- _Provided information_
══════════

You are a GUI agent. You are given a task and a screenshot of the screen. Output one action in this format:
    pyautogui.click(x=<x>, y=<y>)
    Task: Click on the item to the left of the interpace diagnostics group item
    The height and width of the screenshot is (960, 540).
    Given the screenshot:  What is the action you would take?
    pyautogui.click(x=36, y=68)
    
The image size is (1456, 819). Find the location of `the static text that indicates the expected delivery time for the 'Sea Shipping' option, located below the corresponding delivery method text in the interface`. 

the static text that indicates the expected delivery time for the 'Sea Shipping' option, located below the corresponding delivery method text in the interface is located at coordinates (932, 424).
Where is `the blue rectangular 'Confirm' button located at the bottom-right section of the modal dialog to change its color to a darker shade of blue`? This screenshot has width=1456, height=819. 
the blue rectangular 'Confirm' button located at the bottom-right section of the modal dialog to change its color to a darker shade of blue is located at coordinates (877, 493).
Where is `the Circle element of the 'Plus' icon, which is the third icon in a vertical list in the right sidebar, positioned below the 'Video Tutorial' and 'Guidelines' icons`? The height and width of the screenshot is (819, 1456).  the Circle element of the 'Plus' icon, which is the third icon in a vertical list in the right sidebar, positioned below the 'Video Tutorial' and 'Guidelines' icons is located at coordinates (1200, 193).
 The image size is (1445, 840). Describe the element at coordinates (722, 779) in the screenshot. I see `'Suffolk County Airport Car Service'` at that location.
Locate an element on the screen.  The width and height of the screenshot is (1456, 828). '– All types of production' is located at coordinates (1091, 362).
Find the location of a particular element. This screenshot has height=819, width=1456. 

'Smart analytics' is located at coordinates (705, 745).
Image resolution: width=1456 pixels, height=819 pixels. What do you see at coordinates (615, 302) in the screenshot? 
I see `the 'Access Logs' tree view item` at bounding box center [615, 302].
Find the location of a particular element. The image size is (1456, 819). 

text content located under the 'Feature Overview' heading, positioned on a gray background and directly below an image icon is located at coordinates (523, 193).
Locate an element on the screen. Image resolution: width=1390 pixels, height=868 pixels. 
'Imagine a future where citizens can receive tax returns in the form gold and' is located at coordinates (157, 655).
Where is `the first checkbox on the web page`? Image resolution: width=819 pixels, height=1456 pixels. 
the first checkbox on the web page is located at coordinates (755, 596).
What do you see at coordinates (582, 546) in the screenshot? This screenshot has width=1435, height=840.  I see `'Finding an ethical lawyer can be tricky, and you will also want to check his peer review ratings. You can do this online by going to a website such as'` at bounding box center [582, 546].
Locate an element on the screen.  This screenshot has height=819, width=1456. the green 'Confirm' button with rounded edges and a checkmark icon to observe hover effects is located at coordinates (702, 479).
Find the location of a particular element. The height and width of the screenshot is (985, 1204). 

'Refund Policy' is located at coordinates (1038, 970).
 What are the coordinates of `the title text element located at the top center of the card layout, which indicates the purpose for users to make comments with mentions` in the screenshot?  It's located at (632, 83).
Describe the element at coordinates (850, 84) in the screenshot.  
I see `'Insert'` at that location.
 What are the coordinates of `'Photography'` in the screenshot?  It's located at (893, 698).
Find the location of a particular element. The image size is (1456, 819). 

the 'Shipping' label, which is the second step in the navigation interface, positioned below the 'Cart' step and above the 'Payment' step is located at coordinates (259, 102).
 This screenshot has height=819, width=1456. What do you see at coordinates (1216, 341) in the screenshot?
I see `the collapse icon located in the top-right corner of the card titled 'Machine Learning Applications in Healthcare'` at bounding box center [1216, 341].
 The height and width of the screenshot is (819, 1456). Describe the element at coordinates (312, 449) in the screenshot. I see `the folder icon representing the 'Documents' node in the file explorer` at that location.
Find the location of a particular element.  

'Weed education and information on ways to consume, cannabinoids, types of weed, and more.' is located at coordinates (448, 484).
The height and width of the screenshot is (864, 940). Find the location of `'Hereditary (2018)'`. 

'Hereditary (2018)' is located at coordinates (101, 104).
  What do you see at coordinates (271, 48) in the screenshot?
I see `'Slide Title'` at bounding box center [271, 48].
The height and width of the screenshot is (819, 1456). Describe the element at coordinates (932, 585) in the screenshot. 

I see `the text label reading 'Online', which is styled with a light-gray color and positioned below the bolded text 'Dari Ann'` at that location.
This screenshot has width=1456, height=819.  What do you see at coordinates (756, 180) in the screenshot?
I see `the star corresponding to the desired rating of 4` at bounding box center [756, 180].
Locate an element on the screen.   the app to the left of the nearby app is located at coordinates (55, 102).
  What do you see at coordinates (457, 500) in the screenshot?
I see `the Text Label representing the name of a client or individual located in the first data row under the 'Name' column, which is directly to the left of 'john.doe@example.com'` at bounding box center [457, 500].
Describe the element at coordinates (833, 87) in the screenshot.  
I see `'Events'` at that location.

══════════

- _To do_
Arrange everything from the line containing "Locate an element on the screen. Image" down through the line containing "coordinates (157, 655).", both included, as a two-column CSV with headers instruction and output. Give one row per item of data, with its text under instruction and its answer under output, each in a single quoted field with line breaks replaced by spaces.

- _The response_
instruction,output
"Locate an element on the screen. Image resolution: width=1390 pixels, height=868 pixels.","'Imagine a future where citizens can receive tax returns in the form gold and' is located at coordinates (157, 655)."